Story Behind the Story
In the course of any given day, I dream up dozens of quick stories. Think about it. Have you ever been sitting in a quiet classroom and wondered, “What would happen if I just screamed out loud right now?” Have you ever watched a bird in the sky overhead and imagined what it would be like if you could fly? From those kinds of questions come the beginnings of stories. The trouble is, most of those thoughts can’t support a full novel. So most of the time, when I have an idea for a novel, I don’t write it down. If it is an idea that might really become a book, the idea will be stuck in my head, growing, expanding, until finally it has enough detail that I can get started working. That is the normal way I start writing novels.

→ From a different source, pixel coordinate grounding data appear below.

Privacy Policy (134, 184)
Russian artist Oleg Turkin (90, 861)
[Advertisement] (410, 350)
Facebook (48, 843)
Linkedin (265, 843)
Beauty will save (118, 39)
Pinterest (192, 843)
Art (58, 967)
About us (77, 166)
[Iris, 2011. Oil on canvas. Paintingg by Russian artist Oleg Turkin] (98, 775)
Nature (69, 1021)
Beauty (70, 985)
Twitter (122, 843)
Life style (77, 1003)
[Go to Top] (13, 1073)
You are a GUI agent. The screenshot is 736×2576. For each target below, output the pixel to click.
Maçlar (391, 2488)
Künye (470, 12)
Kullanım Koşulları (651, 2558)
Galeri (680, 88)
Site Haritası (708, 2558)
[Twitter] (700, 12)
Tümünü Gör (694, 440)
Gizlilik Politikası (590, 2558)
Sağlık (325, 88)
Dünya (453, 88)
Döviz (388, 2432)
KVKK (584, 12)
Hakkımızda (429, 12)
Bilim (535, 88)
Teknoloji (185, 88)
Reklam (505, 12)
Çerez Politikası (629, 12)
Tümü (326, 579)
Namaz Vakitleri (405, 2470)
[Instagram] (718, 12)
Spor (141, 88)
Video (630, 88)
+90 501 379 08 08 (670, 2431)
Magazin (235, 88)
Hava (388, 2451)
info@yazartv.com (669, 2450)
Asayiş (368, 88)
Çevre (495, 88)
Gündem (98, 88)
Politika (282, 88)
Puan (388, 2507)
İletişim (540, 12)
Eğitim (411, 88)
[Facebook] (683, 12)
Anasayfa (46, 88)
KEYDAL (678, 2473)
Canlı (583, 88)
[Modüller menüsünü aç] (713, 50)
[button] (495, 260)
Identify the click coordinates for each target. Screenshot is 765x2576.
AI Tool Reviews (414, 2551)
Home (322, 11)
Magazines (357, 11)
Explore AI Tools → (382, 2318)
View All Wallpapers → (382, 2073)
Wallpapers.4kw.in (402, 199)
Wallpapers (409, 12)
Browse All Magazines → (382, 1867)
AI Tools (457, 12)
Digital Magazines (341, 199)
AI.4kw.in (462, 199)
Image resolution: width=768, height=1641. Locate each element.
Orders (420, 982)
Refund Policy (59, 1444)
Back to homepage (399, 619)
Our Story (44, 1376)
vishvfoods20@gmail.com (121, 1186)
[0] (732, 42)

Divided We Fall did not happen this way. At all. Whereas I grew up in Iowa, for the last several years, I’ve lived in Spokane, Washington, very close to the border with northern Idaho. I was driving to church on Easter morning, when an idea came to my head that I could not let go. What if a kid was in the National Guard assigned to pull guard duty on the state line? I imagined tanks and armored personnel carriers lined up on both sides of the Idaho/Washington line, closing off I-90. But that’s not a novel. I began to wonder, why is the standoff happening? How did the teenage guy get involved in it all? These questions and others continued to fly through my head through the church service, despite my strongest efforts to ignore them and to pay attention.
When I returned home that day, even though there was a brand new episode of Doctor Who waiting for me on the computer, I did something I never do on the first day of thinking up a new story idea. I started to write. On that day, I came up with Divided We Fall’s prologue, the bit at the start of the book that begins: “I am Private First Class Daniel Christopher Wright. I am seventeen years old, and I fired the shot that ended the United States of America.” I have so rarely been so excited about writing! That day, I wrote the rest of the prologue and the first couple of paragraphs of the first chapter. Normally I change the beginnings of my books many times through the revision process, but the beginning of the published Divided We Fall is nearly exactly what I wrote that first day.
Since high school, I have been horrified and fascinated by the Kent State University massacre of May 4, 1970, where Ohio National Guardsman shot and killed four unarmed young people and wounded nine others on the Kent State campus. That incident has remained with me for years, and it is the inspiration for the Battle of Boise National Guard shootings that spark the standoff in Divided We Fall.
After I decided that the standoff on the state line would be caused when Idaho Governor Montaine orders the National Guard and state police to prevent United States federal law enforcement from entering Idaho, I discovered Article 14, Section 6 of the Idaho State Constitution which reads: “No armed police force, or detective agency, or armed body of men, shall ever be brought into this state for the suppression of domestic violence, except upon the application of the legislature, or the executive, when the legislature can not be convened.” I couldn’t believe the perfect law I needed was right there in Idaho’s constitution. I would build the book around what would happen if the Idaho governor used that section as justification for keeping federal law enforcement and troops out by force.
This conflict between the Idaho National Guard and the United States military echoes at least one real historical event. In 1957, nine African American students were enrolled to begin the desegregation of Little Rock Central High School. Orval Faubus, the governor of Arkansas, ordered the Arkansas National Guard to physically prevent the racial integration of the school. In response, President Eisenhower sent federal soldiers to Little Rock. He also federalized the entire Arkansas National Guard, placing them under his own command and ordering them to stand down. In Little Rock, Arkansas in 1957, the soldiers of the National Guard obeyed the president’s orders. But what if they hadn’t? What if they had continued to obey their governor and refused to allow the school to be integrated? Would President Eisenhower have given the order for federal soldiers to fire on the National Guardsmen? Would he have ordered people to be wounded or killed in order to enforce the order for racial desegregation? In Divided We Fall President Rodriguez orders the entire Idaho National Guard to report for federal duty. Governor Montaine asks the Idaho Guard to remain under his command, placing Daniel Wright and other Idaho Guard soldiers in a complicated situation, but it’s a situation that has happened before and might happen again.
Idaho’s nullification of the Federal Identification Card Act mirrors an attempt by the Idaho House of Representatives to nullify the Real ID Act during the George W. Bush administration.
I’ve watched and listened carefully to the news and to commentary media to imitate the way it reacts to major national and world events.
There are many other elements of Divided We Fall that are inspired by real life events, but I don’t want to spoil the story too much. I leave it to readers to find such things.
Writing Divided We Fall was a lot of fun, and I hope readers enjoy it.